Exercise goal: Print exactly, and only, the lines running from the line containing "Viewport: 1500px width, 812px" through the end of the records below.
----- Supplied data -----
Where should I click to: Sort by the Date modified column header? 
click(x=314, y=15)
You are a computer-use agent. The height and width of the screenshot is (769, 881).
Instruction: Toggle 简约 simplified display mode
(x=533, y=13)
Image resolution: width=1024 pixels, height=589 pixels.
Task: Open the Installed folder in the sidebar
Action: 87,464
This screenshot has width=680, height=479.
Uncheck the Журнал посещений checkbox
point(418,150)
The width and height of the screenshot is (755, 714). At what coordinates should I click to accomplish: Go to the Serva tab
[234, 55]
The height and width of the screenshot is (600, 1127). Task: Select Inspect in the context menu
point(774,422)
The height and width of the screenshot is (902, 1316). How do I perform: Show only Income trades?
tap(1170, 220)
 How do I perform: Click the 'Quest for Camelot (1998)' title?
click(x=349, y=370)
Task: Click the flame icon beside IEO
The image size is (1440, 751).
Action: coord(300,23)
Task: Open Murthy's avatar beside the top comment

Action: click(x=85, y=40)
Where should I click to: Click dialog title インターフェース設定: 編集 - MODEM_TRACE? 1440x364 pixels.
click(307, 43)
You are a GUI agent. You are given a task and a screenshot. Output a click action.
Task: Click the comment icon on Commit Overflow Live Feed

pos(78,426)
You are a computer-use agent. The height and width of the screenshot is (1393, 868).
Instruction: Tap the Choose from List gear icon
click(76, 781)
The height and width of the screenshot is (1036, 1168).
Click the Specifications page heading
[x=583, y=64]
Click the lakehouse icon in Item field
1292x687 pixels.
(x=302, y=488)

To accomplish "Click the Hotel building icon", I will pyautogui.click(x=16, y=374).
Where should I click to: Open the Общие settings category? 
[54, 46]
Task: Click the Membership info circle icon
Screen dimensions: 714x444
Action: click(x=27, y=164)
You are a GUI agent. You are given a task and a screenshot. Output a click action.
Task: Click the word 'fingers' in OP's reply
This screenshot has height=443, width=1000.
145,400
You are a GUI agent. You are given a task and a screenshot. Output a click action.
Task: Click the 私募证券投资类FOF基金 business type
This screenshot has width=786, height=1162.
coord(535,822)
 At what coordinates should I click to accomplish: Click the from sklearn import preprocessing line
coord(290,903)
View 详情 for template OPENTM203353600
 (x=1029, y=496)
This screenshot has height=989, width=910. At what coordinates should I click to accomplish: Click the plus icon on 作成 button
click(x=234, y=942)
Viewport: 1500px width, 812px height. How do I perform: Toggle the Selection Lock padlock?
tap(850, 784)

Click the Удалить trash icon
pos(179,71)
-----
Completed task:
Viewport: 1500px width, 812px height. How do I perform: Toggle the Selection Lock padlock?
tap(850, 784)

Click the Удалить trash icon
pos(179,71)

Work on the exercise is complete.